然而,把难民统称为“下江人”,也是有理可循的。因为在这个特殊的群体中,江南人数量多,热情活跃,容易造成鲜明的印象。对于自足自乐的安顺小石城,下江人像一股劲风,破门窗而入,带进众多的新事物,全方位地冲击了小城的传统生活方式。奇装异服、特殊口味之类犹在其次,最碍眼的是一男一女挽臂而行,何况女的还是“鸡窝头”、红嘴皮,化了浓妆!《儒林外史》中放诞的杜少卿与妻子携手游山,沿路的人“目眩神摇,不敢仰视”。安顺人看见下江人相偎而行,路人就要公然作侧目而视状,或互相挤眼努嘴;小孩们则尾随其后,拍手嘘哨。但下江人们视而不见听而不闻,依然故我,渐渐也就见惯不惊了。还形成了一个词叫“吊膀子”,意即谈恋爱:一男一女公然挽臂过市,非情侣而何?此词大约也来自重庆人,随着自由恋爱的普及早已消亡了。
安顺人认定下江人娇气懒散,不能勤苦。大姐明端时为黔江中学初中生,教师多为下江人。她的班主任张慧老师,娇柔美慧,最受她崇拜。一次她征得母亲同意,请张慧老师带着她的一大帮朋友来家里做客。男客是张老师的新婚丈夫祝寿庭先生和他的朋友。母亲用大搪瓷盘切了黄果招待他们。我从客厅后屋偷窥,只见满座的人影,一片柔软的下江口音。他们用两种语言说话,与我母亲寒暄时说我大致听得懂的官话,自己人之间则纯是一阵啁啾。他们吃黄果只吮汁不吃肉。去后,母亲看着一桌子吮干挤扁的黄果瓣感叹:下江人太作福践灶!这四字换成书面语就是“暴殄天物”。

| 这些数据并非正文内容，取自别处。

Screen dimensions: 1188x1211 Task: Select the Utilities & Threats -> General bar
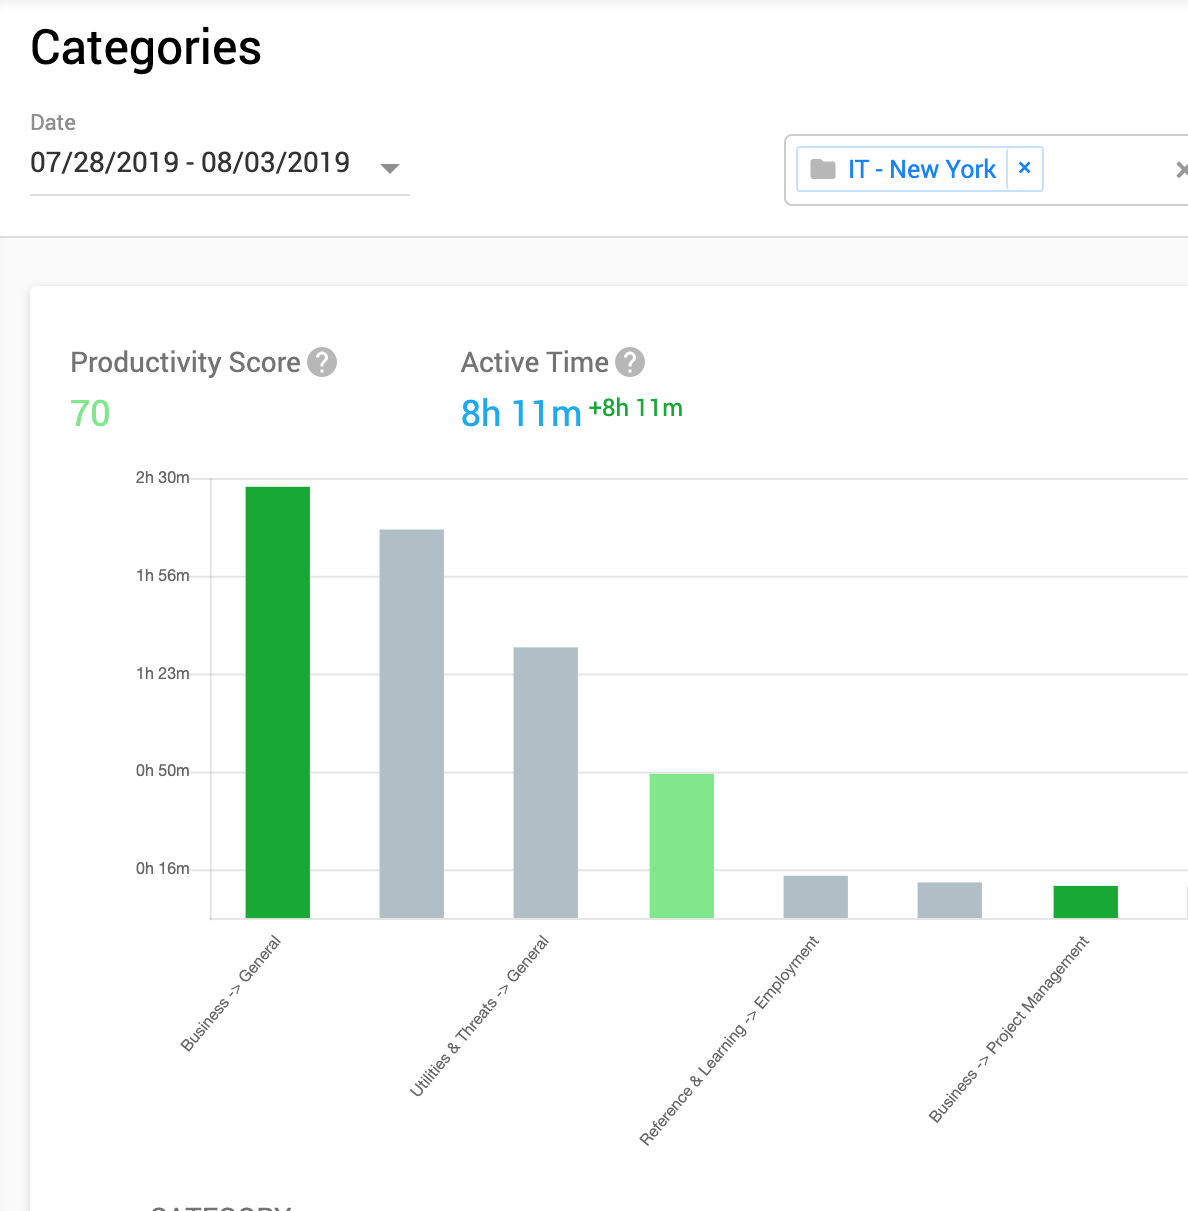tap(546, 782)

又一天夜里,两个姐姐带着我看戏回家,大十字南街口一家小面馆还在营业。天很冷,街很黑,小铺的黄黄灯光里,蒸腾着大片的热气,很是诱人。我们进去消夜,脚跟脚走进来一对年青的下江人。女下江人烫着蓬松的头发,一袭秋大衣披在肩上,袖子空垂着。男下江人从风衣口袋里掏出手帕,把洗刷得木纹毕露的白木桌凳擦拭一遍,女下江人这才入座。男下江人只站着。跑堂的立刻端上一小碗热腾腾的旺子豌豆苗汤,然后问客人要吃什么。男下江人弯腰询问女下江人,女下江人只是用小勺低头喝汤。男下江人就说,等会再说吧,把店小二打发走了。我们喝了汤,吃着面,忽见女下江人站起身来,男下江人一边替她把滑下半边的大衣提好,一边小声问了句什么,随即叫店家收钱,说是已吃好了。这很叫店小二为难,因为这碗开胃汤照例是归在客人正食后随意给的小费之中,作为小二本人的收入,他无法单独计价。于是他说,算了,一碗汤不值什么。但男下江人执意要给,说来说去终于收下。两人就挽手而去。店小二望着渐渐消融在半明半暗中的两人背影,惊叹了一大声。这整个过程,女下江人没开过口,始终娇慵着;男下江人则始终殷勤着。我们姐弟只作壁上观。看完,不约而同交换了一个莫名其妙的眼色。三十余年以后初到上海,果然看见了女生们一只小包子吃半天的场面。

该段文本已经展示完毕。